By now, I had taken off my pants and was lying on the bed, which was covered with a sheet of paper. Vera was preparing the wax as she talked.

“How do you mean?”

“It could be anything. The touch of a hand as he was passing by.” She was stirring the wax, thinking. “But maybe I idealize him.” She swiped hot wax on my legs. “My daughter says I do. Something happened once. There was a hairdresser’s on the ground floor of the apartment building where we lived. One time my husband told me he was going out to see a movie. This was strange. He never did this. But I was completely absorbed in the children, so I didn’t care. Then a few weeks later my mother-in-law called me. We were good friends. She told me my husband was seeing a woman who worked at the hairdresser’s. ‘He’s there now,’ my mother-in-law said. ‘Go find him.’ I went. He was just leaving. But he lied and said that a woman there was the girlfriend of a friend of his. He’d had to give her a message. I believed him. But the next week I went to the hairdresser’s myself to get a haircut. There was a pretty girl there working. I said, ‘My mother-in-law says you’re seeing my husband.’ She pointed to the other girl beside her, who was ugly. “That’s Tanya, not me.’ I began talking to Tanya. She told me that my husband had lied to her, saying he was single. She had a lot of problems. She was single and had a daughter. They needed things. My husband had bought them for her. Then they’d gone out for coffee, started dating.
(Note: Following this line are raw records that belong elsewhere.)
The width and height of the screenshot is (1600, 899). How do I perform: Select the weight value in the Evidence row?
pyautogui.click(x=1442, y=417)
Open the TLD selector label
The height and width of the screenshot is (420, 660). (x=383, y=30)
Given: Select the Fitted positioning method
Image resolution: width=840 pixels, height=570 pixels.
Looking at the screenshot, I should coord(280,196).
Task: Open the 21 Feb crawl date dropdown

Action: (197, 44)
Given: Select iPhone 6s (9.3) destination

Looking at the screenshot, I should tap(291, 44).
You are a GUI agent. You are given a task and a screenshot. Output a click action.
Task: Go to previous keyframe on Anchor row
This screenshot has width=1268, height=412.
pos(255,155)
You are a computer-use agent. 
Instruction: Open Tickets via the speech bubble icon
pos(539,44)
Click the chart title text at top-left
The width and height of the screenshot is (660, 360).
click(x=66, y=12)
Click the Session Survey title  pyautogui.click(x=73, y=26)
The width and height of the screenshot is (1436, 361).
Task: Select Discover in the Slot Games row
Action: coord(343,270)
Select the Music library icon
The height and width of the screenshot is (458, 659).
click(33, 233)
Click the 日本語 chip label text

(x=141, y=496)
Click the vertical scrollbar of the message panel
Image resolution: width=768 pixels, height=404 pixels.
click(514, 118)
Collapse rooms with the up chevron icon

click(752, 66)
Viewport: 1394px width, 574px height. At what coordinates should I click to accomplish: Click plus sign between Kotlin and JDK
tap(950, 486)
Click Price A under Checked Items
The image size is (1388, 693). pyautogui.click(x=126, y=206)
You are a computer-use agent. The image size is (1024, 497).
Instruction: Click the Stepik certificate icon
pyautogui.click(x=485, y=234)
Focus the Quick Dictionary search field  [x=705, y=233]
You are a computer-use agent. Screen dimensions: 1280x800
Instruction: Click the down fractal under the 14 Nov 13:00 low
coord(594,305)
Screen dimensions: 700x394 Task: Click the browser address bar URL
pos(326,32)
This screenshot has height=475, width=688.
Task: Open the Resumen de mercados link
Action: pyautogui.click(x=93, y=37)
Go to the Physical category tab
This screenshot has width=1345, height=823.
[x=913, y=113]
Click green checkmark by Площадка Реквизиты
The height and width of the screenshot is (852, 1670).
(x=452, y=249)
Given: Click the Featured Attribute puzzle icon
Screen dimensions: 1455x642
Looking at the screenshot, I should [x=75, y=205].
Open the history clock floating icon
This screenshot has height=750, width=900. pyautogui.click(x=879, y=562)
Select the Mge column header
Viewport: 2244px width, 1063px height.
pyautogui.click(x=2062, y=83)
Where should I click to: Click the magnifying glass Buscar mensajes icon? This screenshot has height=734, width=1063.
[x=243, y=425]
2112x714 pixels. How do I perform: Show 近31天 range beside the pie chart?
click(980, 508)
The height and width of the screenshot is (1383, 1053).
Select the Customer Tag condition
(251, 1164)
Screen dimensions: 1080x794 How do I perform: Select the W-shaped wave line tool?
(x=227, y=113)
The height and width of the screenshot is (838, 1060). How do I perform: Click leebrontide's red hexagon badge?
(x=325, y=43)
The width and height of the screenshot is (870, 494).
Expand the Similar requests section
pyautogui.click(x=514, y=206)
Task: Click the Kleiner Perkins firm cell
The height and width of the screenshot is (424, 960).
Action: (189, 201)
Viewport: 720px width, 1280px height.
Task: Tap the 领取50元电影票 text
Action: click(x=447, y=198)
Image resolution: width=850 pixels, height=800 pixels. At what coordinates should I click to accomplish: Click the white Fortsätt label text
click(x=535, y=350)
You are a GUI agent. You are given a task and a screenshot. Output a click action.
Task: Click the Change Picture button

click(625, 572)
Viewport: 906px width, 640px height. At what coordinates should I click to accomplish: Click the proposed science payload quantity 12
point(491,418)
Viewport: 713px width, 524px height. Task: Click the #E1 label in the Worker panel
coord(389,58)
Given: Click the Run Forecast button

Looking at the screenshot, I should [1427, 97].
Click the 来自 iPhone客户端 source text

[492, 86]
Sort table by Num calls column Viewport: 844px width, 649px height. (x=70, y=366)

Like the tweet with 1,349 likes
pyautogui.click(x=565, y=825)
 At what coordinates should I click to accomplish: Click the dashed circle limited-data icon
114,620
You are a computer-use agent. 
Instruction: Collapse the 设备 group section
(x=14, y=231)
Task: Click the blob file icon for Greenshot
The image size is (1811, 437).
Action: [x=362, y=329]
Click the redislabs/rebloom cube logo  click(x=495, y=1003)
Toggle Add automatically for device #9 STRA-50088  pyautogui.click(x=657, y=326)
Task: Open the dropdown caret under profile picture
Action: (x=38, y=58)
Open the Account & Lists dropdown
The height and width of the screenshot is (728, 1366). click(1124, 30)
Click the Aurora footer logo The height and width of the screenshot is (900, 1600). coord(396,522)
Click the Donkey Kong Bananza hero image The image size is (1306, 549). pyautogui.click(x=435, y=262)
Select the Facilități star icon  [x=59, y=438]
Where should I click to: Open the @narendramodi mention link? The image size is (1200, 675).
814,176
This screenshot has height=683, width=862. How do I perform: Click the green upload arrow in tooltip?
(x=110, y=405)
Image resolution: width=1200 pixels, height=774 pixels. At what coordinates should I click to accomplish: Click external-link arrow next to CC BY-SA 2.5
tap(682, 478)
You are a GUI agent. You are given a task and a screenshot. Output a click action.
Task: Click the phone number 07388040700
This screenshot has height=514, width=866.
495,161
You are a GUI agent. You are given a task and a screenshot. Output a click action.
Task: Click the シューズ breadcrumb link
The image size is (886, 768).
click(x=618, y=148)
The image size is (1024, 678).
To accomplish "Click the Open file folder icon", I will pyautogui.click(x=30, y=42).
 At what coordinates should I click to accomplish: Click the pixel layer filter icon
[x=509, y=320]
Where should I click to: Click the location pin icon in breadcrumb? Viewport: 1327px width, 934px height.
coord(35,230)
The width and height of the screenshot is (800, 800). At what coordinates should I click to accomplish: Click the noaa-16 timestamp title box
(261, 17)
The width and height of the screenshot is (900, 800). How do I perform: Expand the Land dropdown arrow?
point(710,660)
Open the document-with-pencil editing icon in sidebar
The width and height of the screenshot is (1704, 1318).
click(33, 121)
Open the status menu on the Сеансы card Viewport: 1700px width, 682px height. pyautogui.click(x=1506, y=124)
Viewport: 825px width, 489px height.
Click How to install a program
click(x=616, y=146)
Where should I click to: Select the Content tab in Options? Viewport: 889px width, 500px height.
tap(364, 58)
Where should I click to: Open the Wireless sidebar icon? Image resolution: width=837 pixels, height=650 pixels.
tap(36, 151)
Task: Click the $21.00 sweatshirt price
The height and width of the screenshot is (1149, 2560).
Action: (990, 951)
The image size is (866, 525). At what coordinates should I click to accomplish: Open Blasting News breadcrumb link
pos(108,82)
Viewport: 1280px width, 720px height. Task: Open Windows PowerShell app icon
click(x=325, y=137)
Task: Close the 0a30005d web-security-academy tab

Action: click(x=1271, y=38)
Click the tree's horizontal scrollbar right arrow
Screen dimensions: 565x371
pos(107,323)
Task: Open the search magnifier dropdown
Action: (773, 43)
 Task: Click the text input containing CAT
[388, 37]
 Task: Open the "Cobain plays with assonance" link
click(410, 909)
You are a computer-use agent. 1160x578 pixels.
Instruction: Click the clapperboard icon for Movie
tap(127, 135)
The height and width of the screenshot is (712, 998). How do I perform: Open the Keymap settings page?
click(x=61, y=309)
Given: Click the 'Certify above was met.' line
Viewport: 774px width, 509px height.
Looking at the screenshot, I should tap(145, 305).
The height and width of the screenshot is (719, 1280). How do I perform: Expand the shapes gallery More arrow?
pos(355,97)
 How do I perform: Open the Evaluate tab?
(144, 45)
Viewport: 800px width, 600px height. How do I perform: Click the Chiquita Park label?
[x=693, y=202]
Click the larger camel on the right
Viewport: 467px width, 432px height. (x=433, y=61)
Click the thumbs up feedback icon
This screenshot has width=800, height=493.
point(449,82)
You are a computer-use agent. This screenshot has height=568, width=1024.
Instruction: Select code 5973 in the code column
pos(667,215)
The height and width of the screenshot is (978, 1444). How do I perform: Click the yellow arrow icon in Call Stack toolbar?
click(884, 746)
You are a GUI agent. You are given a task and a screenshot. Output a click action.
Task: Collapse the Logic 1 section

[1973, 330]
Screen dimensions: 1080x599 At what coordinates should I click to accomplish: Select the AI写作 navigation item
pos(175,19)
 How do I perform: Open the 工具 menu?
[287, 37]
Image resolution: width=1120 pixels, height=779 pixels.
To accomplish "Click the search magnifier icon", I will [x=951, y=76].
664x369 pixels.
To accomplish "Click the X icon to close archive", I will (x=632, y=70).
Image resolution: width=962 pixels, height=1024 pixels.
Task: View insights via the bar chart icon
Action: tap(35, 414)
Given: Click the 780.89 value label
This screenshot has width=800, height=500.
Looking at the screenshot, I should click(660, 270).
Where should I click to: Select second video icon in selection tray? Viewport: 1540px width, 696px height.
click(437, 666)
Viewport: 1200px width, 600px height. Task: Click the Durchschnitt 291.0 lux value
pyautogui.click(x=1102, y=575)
“After I was finished with my haircut, I invited her to come back to my house with me, so we’d both be there when Dima came home. Together, we packed up his things in a suitcase and waited there in the kitchen for him.”

I laughed. “That’s funny. Revenge.”

“Of course.” Vera looked at me quite seriously. “It’s very important to take revenge. In the right way, of course. It doesn’t mean you have to hurt anyone. But you act in a way that lets you keep your self-respect.”

Yet another thing I’d never considered doing in my life, taking revenge.

“When Dima got home, we told him that his suitcase was all ready and he had to go. He went crazy. He lied about everything. Then Tanya left and he went after her. I found out later that he’d told her that he loved her, he wanted to be with her and didn’t want to be with me. She said, ‘No, forget it.’ He came back and told me that he loved me and he didn’t love her and all he wanted was to stay with me. The next day, I went to the hairdresser’s again to talk to Tanya. She told me what he’d said, that he didn’t want to be with me.

“That night, Dima came home. He said he wanted to do something very special, to have a special night together. He took me to the movies. Then he bathed me and made love to me, like never before, but I knew it was a lie. Later that night, when he was asleep, I went to the kitchen and took some pills, a lot of them. I didn’t know how else to get out of the situation. He found me, passed out, and called an ambulance. I spent three days in the hospital, but they saved me. The doctor was furious, my daughter was still nursing. ‘You were going to abandon your children for some man,’ the doctor said. A psychiatrist came and told me to say I didn’t want to kill myself, I just did it to scare my husband. Otherwise I would lose my job.

“That whole year, I was not myself. I didn’t smile or laugh for a long time. My husband was really worried. He wouldn’t even pass by the hairdresser’s anymore. He’d take a bus on the other side of the building, wave as he was coming and going. I used to always be eating nuts. He would call me his squirrel. Now he would plead with me, saying, ‘I want you to be like you were before, my little squirrel.’ But I couldn’t. To have been lied to like that was something I couldn’t understand. Finally, I came out of it.”